Requiem: Musiques pour les Funérailles Royales Espagnoles Manuel CORREA (1600-1653)
Commisa mea pavesco (instrumental) Francisco GUERREO (15028-1599)
Hei mihi, Domine Miguel Juan MARQUÉS(16??-16??)
Versa est in luctum (premiere recording) TomásLuis de Victoria (c. 1548-1611)
O sacrum convivium Alonso LOBO (c. 1555-1617)
Vesra est in luctum Matteo ROMERO (c.1575-1647)
Libera me Carlos PATIÑO (1600-1675) Taedet animan meam ()
La Maîtrise de Toulouse, Les Sacqueboutiers/Mark Opstad
rec. 2019, Salinic Temple, Toulouse
Premiere recordings: Marqués, Patiño REGENT REGCD551 [61:34]
Here is a rather new experience amongst early baroque choral CDs. The concept has been based on contemporary accounts of Spanish funeral masses during the early 1600s. Choral polyphony was augmented by many instruments that embellish the musical pallete. In this version, the chorus Les Maîtrise de Toulouse has a group of young girls to substitute for the adults in the soprano lines. The rest of the adult choir are joined by a brass and wind ensemble Les Sacqueboutiers.
The centerpiece of this recording is the 1605 Requiem by Tomás Luis de Victoria, which he composed for the 1603 funeral of his patron Empress Maria of Austria. This is surely one of the most original-sounding versions of this music on any commercial recording. Victoria’s Requiem has been described as the most elegant requiem in the repertoire. This performance projects a choral soundscape of a mildly buoyant polyphony, which I believe is due to the lighter sound of the girls’ chorus. This is blended with a tonal presence coming from the instrumentalists added to the gentle counterpoint of the organ. It is all very refreshing, and in no way sounds out of place. (Musical purists may resist this approach.)
Alongside the Requiem, we have various pieces composed for royal burials in the 16th and 17th centuries. Two of the tracks are adapted for instrumental ensemble alone. In the case of the Marqués’s work, it is a world premiere recording.
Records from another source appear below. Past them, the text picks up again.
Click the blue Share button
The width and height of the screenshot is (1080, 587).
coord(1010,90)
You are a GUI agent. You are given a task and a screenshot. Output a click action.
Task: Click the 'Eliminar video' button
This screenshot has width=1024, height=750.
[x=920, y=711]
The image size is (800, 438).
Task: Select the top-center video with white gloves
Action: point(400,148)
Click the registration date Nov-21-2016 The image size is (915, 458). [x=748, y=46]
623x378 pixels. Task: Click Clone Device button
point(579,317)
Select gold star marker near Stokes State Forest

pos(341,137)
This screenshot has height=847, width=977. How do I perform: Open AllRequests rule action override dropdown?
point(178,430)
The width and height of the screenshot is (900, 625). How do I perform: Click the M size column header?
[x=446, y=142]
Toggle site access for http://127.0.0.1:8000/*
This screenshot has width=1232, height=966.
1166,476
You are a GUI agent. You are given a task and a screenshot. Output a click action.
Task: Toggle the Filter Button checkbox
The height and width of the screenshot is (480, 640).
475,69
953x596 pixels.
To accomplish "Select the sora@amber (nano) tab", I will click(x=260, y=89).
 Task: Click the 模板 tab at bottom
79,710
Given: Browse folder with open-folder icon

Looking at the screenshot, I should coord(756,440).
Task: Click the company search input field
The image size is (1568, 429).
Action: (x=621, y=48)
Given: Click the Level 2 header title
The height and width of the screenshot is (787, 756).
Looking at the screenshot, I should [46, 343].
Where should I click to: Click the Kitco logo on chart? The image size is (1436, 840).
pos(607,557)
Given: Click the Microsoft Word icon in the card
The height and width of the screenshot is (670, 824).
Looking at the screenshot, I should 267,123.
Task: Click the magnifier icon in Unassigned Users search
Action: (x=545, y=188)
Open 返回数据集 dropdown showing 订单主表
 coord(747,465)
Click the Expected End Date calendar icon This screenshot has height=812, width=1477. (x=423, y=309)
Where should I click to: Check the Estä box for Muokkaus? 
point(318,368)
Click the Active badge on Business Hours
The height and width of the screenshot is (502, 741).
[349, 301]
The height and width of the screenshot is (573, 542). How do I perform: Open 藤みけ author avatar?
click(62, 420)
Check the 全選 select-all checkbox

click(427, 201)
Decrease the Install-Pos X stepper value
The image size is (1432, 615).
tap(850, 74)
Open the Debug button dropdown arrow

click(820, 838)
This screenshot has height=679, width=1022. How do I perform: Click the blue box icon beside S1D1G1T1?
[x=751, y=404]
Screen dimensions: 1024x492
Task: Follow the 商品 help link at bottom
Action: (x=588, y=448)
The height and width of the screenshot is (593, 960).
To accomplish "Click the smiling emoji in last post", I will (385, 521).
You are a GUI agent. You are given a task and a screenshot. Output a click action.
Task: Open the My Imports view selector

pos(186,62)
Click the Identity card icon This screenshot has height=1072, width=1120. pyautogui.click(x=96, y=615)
Director Mark Opstad handles his forces expertly, and the recording quality is top-notch. The engineers have conveyed a lovely bloom to the acoustic space of the Salinic Temple of Toulouse, a 13th century structure built as a Royal treasury for Louis XI. On this occasion at least, it is home to musical riches that are worthy of investigation. A well-produced booklet accompanies the CD.